I think we may be talking about two different but related things. I have trained in a striking art, and I've been in a couple of real world fights. I agree that a good attacker will leave few openings (if any). But that's different than actively blocking during the instant
of the attack.
If I'm in the act of throwing a powerful, centered punch, what would I block? How could I block? After all, all of my energy is directed into that punch (actually into and through my opponent). If I see something coming toward my face/midsection/groin, the most I can do is move. If I try to block, then I've switched from attacking to defending, and my attack will suffer -- it will no longer have my full commitment. In fact, even moving breaks my structure and makes my attack less powerful. That's one reason why atemi are so effective at breaking uke's focus.
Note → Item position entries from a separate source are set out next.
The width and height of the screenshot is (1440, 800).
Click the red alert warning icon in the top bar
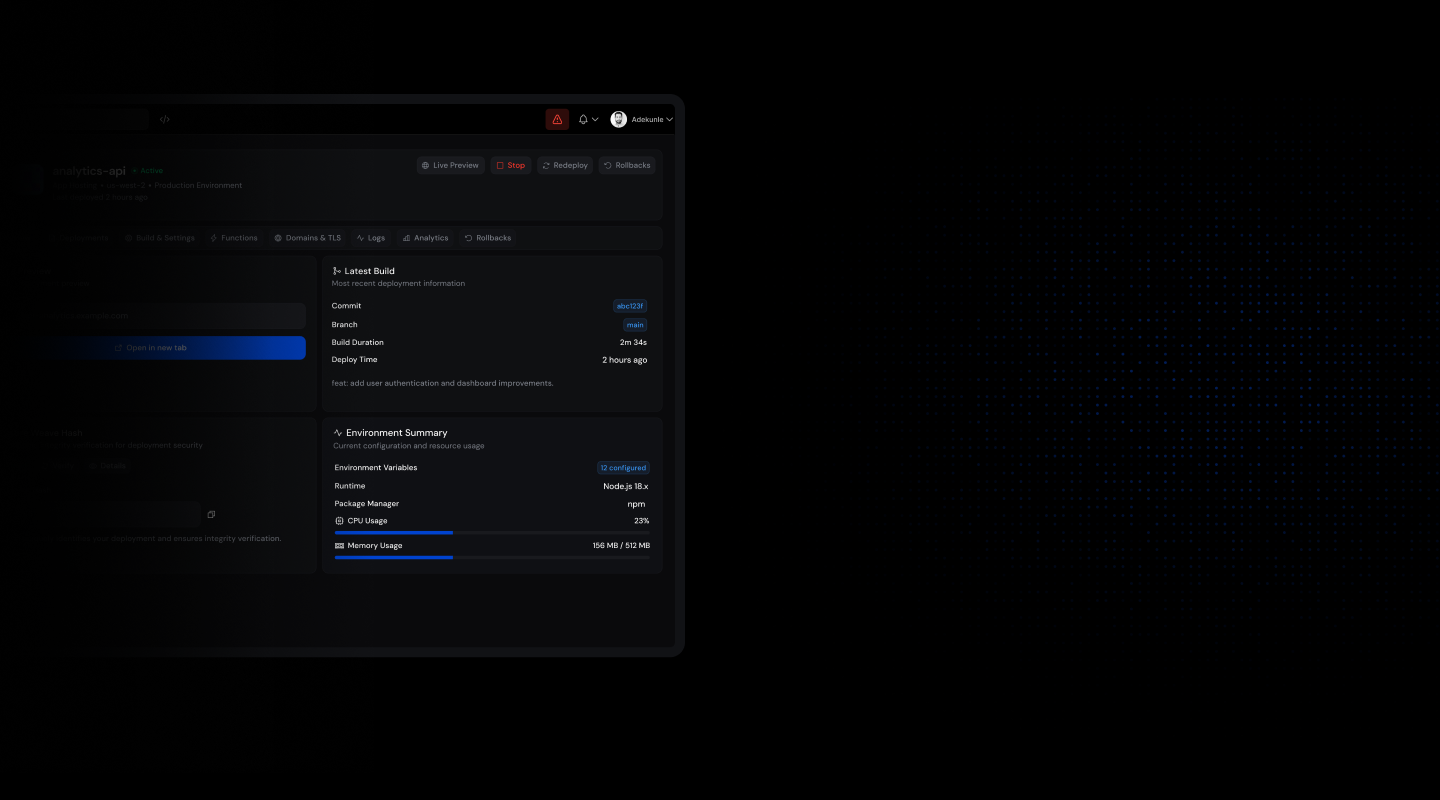pos(557,119)
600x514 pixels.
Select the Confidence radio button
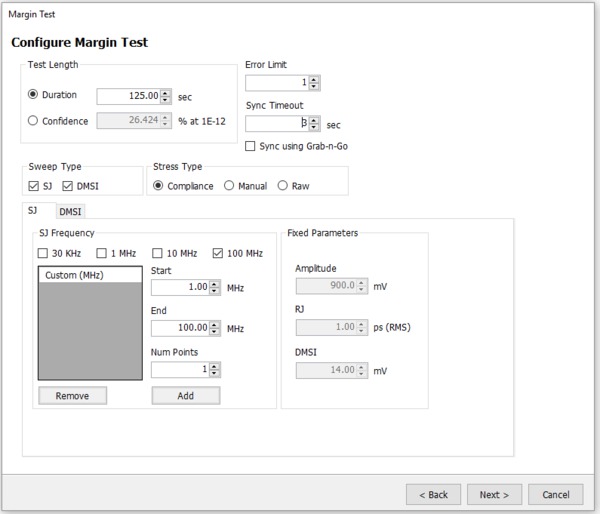coord(33,121)
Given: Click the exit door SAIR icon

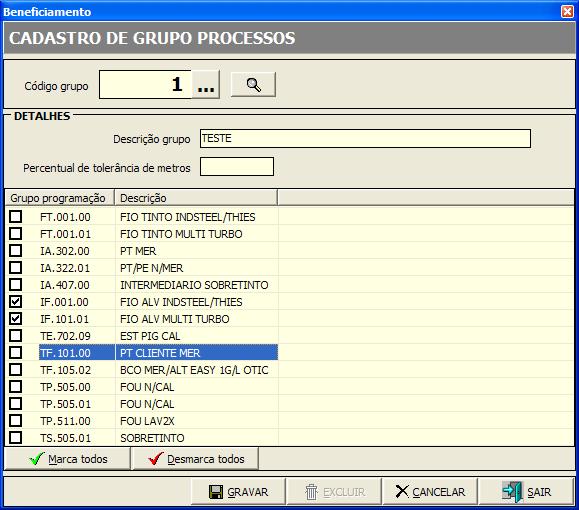Looking at the screenshot, I should [513, 492].
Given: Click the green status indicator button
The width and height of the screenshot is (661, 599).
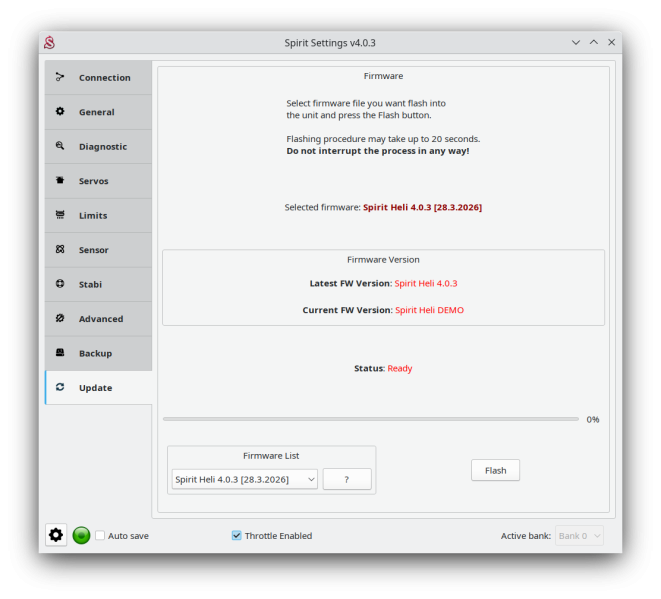Looking at the screenshot, I should click(82, 535).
Remember, I am speaking of the instant of the attack. As soon as that instant passes, I can defend, attack again, or retreat depending on the other guy's actions. In fact, I'd suggest that really effective martial artists who study striking arts are so good at switching between attacking and defending from one instant to the next
that it seems they are doing both at the same time. For example: an effective block followed immediately by a fully committed, centered attack could very well be one motion.
And, heck, I'm a beginner, so I'm sure there's a lot about the subject that I don't know. However for me, at this stage in my training, I find it helpful to strive for every attack to be like the one sword cut: no thought for myself, just pure focused attack.
Of course, I also remember the other part of ukemi (safe falling) so that my one, good, completely focused, and committed attack isn't my last.